*Activity*
Would you print the records below without changing anything?

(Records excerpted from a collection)
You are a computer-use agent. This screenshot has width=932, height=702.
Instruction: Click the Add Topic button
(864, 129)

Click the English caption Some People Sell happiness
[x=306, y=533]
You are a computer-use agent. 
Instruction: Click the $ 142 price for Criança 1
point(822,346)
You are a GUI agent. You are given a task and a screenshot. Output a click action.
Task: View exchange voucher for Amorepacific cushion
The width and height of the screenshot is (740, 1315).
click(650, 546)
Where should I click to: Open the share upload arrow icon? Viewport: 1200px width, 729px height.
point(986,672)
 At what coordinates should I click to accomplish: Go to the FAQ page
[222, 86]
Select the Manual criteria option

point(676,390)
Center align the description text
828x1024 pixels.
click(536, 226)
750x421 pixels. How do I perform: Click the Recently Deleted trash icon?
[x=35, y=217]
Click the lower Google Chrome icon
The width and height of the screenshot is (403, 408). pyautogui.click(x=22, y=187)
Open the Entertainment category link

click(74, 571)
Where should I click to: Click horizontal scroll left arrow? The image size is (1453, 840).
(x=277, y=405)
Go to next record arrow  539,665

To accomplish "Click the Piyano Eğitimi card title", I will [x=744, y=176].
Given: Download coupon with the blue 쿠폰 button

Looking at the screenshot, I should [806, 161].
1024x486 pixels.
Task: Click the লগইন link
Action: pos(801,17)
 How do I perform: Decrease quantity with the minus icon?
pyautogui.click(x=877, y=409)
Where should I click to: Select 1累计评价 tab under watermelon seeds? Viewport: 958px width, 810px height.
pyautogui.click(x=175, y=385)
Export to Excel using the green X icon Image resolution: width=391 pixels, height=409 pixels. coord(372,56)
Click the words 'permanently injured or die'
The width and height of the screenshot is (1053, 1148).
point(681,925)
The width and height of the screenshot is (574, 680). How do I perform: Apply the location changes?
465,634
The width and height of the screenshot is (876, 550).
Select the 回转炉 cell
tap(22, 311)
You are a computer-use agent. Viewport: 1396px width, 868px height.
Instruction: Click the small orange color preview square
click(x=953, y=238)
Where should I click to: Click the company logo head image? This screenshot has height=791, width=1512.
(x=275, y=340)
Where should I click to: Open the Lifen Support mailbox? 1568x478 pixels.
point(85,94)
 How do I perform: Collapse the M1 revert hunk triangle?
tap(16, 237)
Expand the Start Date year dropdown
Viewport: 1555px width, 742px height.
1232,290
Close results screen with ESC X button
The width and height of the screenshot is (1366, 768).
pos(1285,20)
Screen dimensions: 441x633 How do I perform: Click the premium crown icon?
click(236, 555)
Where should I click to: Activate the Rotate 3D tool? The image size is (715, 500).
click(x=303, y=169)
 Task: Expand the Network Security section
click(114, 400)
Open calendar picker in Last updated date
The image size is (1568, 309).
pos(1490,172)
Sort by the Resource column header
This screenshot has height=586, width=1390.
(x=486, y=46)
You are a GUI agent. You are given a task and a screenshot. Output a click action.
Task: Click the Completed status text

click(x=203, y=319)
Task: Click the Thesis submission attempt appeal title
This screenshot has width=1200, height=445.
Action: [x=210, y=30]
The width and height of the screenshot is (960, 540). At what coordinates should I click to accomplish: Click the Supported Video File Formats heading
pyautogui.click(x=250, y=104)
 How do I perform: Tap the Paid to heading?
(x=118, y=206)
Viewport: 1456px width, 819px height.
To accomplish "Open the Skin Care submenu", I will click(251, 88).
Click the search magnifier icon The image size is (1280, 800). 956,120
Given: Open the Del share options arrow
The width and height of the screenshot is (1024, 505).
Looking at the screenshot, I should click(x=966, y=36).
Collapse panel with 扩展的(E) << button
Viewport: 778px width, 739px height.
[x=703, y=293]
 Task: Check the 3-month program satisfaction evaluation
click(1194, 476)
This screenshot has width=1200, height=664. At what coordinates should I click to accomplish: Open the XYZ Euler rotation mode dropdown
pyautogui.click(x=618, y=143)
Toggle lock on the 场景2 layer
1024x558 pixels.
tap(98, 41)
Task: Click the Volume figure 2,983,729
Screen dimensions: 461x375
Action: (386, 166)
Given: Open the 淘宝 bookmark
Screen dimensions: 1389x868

*Response box*
You are a computer-use agent. This screenshot has width=932, height=702.
Instruction: Click the Add Topic button
(864, 129)

Click the English caption Some People Sell happiness
[x=306, y=533]
You are a computer-use agent. 
Instruction: Click the $ 142 price for Criança 1
point(822,346)
You are a GUI agent. You are given a task and a screenshot. Output a click action.
Task: View exchange voucher for Amorepacific cushion
The width and height of the screenshot is (740, 1315).
click(650, 546)
Where should I click to: Open the share upload arrow icon? Viewport: 1200px width, 729px height.
point(986,672)
 At what coordinates should I click to accomplish: Go to the FAQ page
[222, 86]
Select the Manual criteria option

point(676,390)
Center align the description text
828x1024 pixels.
click(536, 226)
750x421 pixels. How do I perform: Click the Recently Deleted trash icon?
[x=35, y=217]
Click the lower Google Chrome icon
The width and height of the screenshot is (403, 408). pyautogui.click(x=22, y=187)
Open the Entertainment category link

click(74, 571)
Where should I click to: Click horizontal scroll left arrow? The image size is (1453, 840).
(x=277, y=405)
Go to next record arrow  539,665

To accomplish "Click the Piyano Eğitimi card title", I will [x=744, y=176].
Given: Download coupon with the blue 쿠폰 button

Looking at the screenshot, I should [806, 161].
1024x486 pixels.
Task: Click the লগইন link
Action: pos(801,17)
 How do I perform: Decrease quantity with the minus icon?
pyautogui.click(x=877, y=409)
Where should I click to: Select 1累计评价 tab under watermelon seeds? Viewport: 958px width, 810px height.
pyautogui.click(x=175, y=385)
Export to Excel using the green X icon Image resolution: width=391 pixels, height=409 pixels. coord(372,56)
Click the words 'permanently injured or die'
The width and height of the screenshot is (1053, 1148).
point(681,925)
The width and height of the screenshot is (574, 680). How do I perform: Apply the location changes?
465,634
The width and height of the screenshot is (876, 550).
Select the 回转炉 cell
tap(22, 311)
You are a computer-use agent. Viewport: 1396px width, 868px height.
Instruction: Click the small orange color preview square
click(x=953, y=238)
Where should I click to: Click the company logo head image? This screenshot has height=791, width=1512.
(x=275, y=340)
Where should I click to: Open the Lifen Support mailbox? 1568x478 pixels.
point(85,94)
 How do I perform: Collapse the M1 revert hunk triangle?
tap(16, 237)
Expand the Start Date year dropdown
Viewport: 1555px width, 742px height.
1232,290
Close results screen with ESC X button
The width and height of the screenshot is (1366, 768).
pos(1285,20)
Screen dimensions: 441x633 How do I perform: Click the premium crown icon?
click(236, 555)
Where should I click to: Activate the Rotate 3D tool? The image size is (715, 500).
click(x=303, y=169)
 Task: Expand the Network Security section
click(114, 400)
Open calendar picker in Last updated date
The image size is (1568, 309).
pos(1490,172)
Sort by the Resource column header
This screenshot has height=586, width=1390.
(x=486, y=46)
You are a GUI agent. You are given a task and a screenshot. Output a click action.
Task: Click the Completed status text

click(x=203, y=319)
Task: Click the Thesis submission attempt appeal title
This screenshot has width=1200, height=445.
Action: [x=210, y=30]
The width and height of the screenshot is (960, 540). At what coordinates should I click to accomplish: Click the Supported Video File Formats heading
pyautogui.click(x=250, y=104)
 How do I perform: Tap the Paid to heading?
(x=118, y=206)
Viewport: 1456px width, 819px height.
To accomplish "Open the Skin Care submenu", I will click(251, 88).
Click the search magnifier icon The image size is (1280, 800). 956,120
Given: Open the Del share options arrow
The width and height of the screenshot is (1024, 505).
Looking at the screenshot, I should click(x=966, y=36).
Collapse panel with 扩展的(E) << button
Viewport: 778px width, 739px height.
[x=703, y=293]
 Task: Check the 3-month program satisfaction evaluation
click(1194, 476)
This screenshot has width=1200, height=664. At what coordinates should I click to accomplish: Open the XYZ Euler rotation mode dropdown
pyautogui.click(x=618, y=143)
Toggle lock on the 场景2 layer
1024x558 pixels.
tap(98, 41)
Task: Click the Volume figure 2,983,729
Screen dimensions: 461x375
Action: (386, 166)
Given: Open the 淘宝 bookmark
Screen dimensions: 1389x868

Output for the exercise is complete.